* Begin INPUT FOR THIS TASK *
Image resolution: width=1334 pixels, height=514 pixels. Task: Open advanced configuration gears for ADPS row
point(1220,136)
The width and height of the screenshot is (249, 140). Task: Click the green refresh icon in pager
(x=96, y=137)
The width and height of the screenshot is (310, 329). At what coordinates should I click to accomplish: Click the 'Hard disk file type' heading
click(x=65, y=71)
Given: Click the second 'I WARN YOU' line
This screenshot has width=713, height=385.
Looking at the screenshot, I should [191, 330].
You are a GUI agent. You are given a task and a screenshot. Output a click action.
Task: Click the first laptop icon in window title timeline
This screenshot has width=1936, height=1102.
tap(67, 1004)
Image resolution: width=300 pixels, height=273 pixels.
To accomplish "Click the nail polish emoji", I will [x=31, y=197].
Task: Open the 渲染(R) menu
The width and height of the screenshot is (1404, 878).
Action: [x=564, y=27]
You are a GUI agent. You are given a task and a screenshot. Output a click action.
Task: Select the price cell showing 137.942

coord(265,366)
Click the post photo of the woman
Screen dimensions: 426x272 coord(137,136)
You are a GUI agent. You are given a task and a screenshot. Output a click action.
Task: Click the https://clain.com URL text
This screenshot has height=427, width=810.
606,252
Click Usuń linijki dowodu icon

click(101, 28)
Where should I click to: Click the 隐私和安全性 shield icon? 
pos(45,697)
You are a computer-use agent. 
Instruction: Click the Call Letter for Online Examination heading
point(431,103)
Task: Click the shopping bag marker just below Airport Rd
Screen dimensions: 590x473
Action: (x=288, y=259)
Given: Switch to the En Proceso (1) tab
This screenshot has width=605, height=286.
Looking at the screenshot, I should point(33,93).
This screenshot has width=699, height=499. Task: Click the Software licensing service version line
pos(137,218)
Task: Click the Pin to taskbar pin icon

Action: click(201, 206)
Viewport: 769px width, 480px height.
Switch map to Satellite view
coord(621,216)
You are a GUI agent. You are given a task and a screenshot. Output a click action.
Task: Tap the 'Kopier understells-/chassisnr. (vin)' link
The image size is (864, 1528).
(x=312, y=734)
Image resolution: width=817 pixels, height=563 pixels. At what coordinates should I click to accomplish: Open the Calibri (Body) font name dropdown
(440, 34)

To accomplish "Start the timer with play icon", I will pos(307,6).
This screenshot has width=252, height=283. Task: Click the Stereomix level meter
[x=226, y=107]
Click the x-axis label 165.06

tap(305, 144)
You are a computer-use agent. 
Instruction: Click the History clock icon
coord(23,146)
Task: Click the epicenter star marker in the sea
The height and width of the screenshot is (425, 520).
* End INPUT FOR THIS TASK *
- **WRITTEN EXERCISE**
Rewrite all of the rows above, swapping each "GUI agent" for "desktop assistant" and leaving everything else as it is.

- **OUTPUT FOR THIS EXERCISE**
Image resolution: width=1334 pixels, height=514 pixels. Task: Open advanced configuration gears for ADPS row
point(1220,136)
The width and height of the screenshot is (249, 140). Task: Click the green refresh icon in pager
(x=96, y=137)
The width and height of the screenshot is (310, 329). At what coordinates should I click to accomplish: Click the 'Hard disk file type' heading
click(x=65, y=71)
Given: Click the second 'I WARN YOU' line
This screenshot has width=713, height=385.
Looking at the screenshot, I should [191, 330].
You are a desktop assistant. You are given a task and a screenshot. Output a click action.
Task: Click the first laptop icon in window title timeline
This screenshot has width=1936, height=1102.
tap(67, 1004)
Image resolution: width=300 pixels, height=273 pixels.
To accomplish "Click the nail polish emoji", I will [x=31, y=197].
Task: Open the 渲染(R) menu
The width and height of the screenshot is (1404, 878).
Action: [x=564, y=27]
You are a desktop assistant. You are given a task and a screenshot. Output a click action.
Task: Select the price cell showing 137.942

coord(265,366)
Click the post photo of the woman
Screen dimensions: 426x272 coord(137,136)
You are a desktop assistant. You are given a task and a screenshot. Output a click action.
Task: Click the https://clain.com URL text
This screenshot has height=427, width=810.
606,252
Click Usuń linijki dowodu icon

click(101, 28)
Where should I click to: Click the 隐私和安全性 shield icon? 
pos(45,697)
You are a computer-use agent. 
Instruction: Click the Call Letter for Online Examination heading
point(431,103)
Task: Click the shopping bag marker just below Airport Rd
Screen dimensions: 590x473
Action: (x=288, y=259)
Given: Switch to the En Proceso (1) tab
This screenshot has width=605, height=286.
Looking at the screenshot, I should point(33,93).
This screenshot has width=699, height=499. Task: Click the Software licensing service version line
pos(137,218)
Task: Click the Pin to taskbar pin icon

Action: click(201, 206)
Viewport: 769px width, 480px height.
Switch map to Satellite view
coord(621,216)
You are a desktop assistant. You are given a task and a screenshot. Output a click action.
Task: Tap the 'Kopier understells-/chassisnr. (vin)' link
The image size is (864, 1528).
(x=312, y=734)
Image resolution: width=817 pixels, height=563 pixels. At what coordinates should I click to accomplish: Open the Calibri (Body) font name dropdown
(440, 34)

To accomplish "Start the timer with play icon", I will pos(307,6).
This screenshot has width=252, height=283. Task: Click the Stereomix level meter
[x=226, y=107]
Click the x-axis label 165.06

tap(305, 144)
You are a computer-use agent. 
Instruction: Click the History clock icon
coord(23,146)
Task: Click the epicenter star marker in the sea
The height and width of the screenshot is (425, 520).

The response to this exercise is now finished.